Posted in Anthropology, Articles, Health/Medicine/Genetics, Media Archive, Politics/Public Policy, United States on 2010-03-05 01:50Z by Steven

A Question of Blood, Race, and Politics

Journal of the History of Medicine and Allied Sciences
Volume 61, Number 4 (2006)
pages 456-491
DOI: 10.1093/jhmas/jrl003

Michael G. Kenny, Professor of Sociology and Anthropology
Simon Fraser University, Burnaby, British Columbia

This article explores the political and intellectual context of a controversy arising from a proposal made at the 1959 meetings of the American Society of Blood Banks to divide the blood supply by race. The authors, a group of blood-bankers and surgeons in New York, outlined difficulties in finding compatible blood for transfusion during open-heart surgery, which they attributed to prior sensitization of their patient, a Caucasian, by a previous transfusion from an African American donor.
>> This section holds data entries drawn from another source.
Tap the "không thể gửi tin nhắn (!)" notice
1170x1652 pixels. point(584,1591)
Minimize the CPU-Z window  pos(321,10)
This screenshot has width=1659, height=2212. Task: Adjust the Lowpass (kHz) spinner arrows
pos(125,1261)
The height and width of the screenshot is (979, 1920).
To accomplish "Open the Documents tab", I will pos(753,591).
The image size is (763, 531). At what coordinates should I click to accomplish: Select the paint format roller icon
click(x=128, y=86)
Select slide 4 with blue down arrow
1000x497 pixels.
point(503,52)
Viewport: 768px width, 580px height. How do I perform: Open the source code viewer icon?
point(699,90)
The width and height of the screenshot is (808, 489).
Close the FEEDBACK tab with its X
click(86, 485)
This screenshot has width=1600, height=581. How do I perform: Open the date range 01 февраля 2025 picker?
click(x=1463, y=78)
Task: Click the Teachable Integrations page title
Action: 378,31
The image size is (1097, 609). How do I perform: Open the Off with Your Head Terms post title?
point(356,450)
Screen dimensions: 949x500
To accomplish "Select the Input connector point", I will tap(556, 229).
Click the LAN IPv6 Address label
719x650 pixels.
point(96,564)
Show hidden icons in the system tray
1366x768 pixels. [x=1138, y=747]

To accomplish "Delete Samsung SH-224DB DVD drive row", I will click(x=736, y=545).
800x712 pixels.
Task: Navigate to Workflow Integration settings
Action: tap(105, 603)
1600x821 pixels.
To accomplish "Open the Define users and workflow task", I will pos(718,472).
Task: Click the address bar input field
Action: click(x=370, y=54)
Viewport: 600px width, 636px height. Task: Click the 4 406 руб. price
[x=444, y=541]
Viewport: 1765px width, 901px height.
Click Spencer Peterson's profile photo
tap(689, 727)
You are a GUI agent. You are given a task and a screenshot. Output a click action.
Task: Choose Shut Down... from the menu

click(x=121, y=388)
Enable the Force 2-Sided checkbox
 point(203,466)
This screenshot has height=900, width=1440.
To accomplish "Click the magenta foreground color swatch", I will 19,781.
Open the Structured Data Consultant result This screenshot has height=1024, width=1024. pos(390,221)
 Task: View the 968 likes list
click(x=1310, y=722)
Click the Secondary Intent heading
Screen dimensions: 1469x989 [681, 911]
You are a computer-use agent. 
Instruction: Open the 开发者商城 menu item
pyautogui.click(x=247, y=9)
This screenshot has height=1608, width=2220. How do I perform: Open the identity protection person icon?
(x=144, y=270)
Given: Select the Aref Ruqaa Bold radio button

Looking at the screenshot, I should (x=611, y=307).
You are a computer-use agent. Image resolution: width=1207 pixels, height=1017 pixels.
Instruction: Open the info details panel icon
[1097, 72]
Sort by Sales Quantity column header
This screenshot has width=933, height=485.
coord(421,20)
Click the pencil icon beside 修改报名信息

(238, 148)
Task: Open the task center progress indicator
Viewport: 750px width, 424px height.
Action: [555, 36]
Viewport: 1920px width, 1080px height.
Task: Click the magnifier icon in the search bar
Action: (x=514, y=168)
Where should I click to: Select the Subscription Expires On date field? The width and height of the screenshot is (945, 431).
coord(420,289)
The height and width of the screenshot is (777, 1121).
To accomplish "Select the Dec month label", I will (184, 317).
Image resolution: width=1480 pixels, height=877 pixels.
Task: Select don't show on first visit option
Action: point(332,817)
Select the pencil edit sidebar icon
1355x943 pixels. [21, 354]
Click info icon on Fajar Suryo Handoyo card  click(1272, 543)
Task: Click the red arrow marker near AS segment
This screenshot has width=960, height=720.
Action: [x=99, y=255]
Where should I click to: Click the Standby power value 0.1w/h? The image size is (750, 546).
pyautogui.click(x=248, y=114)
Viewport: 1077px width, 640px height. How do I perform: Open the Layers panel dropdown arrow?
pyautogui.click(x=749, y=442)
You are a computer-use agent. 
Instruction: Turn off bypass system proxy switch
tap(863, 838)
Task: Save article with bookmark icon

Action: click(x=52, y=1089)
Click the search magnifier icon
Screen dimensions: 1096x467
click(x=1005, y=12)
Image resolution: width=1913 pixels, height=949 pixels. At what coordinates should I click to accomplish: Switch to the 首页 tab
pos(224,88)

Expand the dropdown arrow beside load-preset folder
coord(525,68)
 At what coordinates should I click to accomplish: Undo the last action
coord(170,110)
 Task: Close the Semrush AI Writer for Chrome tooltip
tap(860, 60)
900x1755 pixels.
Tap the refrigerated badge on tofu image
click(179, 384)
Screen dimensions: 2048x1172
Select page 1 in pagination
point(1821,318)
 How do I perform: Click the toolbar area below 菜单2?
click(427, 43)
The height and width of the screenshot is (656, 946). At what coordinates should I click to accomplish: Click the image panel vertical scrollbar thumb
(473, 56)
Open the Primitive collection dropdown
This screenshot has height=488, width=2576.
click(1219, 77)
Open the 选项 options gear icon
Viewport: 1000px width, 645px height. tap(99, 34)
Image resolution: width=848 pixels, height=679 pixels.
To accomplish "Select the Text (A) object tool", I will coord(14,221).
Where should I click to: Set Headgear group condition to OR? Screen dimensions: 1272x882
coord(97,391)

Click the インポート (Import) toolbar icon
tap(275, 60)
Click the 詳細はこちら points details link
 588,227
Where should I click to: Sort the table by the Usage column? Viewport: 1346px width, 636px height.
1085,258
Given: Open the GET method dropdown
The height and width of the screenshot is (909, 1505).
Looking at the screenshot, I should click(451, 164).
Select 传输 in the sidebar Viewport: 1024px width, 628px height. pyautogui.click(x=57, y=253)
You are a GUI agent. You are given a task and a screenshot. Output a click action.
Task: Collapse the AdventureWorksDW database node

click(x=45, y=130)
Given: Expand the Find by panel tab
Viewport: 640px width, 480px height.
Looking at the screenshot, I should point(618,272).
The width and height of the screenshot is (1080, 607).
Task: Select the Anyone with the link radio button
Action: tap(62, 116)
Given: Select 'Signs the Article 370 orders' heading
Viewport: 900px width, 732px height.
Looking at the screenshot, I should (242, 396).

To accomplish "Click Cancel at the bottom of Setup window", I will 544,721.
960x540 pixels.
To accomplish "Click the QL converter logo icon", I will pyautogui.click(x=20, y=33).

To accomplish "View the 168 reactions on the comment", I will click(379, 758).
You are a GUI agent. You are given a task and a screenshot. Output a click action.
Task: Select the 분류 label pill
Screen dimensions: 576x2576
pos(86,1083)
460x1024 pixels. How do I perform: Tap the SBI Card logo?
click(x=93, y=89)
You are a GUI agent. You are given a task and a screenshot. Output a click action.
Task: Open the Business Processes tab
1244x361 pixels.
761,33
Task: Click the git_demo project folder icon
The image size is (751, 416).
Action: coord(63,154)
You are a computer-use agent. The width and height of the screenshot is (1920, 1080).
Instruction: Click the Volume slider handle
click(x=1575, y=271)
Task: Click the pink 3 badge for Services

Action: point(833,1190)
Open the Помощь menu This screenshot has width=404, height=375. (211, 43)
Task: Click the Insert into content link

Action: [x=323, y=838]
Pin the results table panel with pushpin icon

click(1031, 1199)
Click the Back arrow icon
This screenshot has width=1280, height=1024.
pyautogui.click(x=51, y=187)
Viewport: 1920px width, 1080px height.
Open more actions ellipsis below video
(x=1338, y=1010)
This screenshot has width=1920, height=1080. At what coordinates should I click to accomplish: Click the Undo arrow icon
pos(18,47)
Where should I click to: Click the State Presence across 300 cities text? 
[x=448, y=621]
Examining the statistical distribution of blood-group antigens among the various races, they concluded that risk of adverse hemolytic reactions and the cost of testing could be reduced by establishing separate donor pools. The media reported the suggestion, which, given the political climate of the day, rapidly became a public issue involving geneticists, blood-bankers, physical anthropologists, and the African American medical community. Liberals condemned it, whereas eugenically inclined segregationists used the finding to support their views concerning evolutionary distance between the races and the dangers of miscegenation. Here we examine the contribution of comparative racial serology to this affair, the arguments and background of the main players, and the relevance of the debate to discussions about the role of “race” in post-genomic medicine.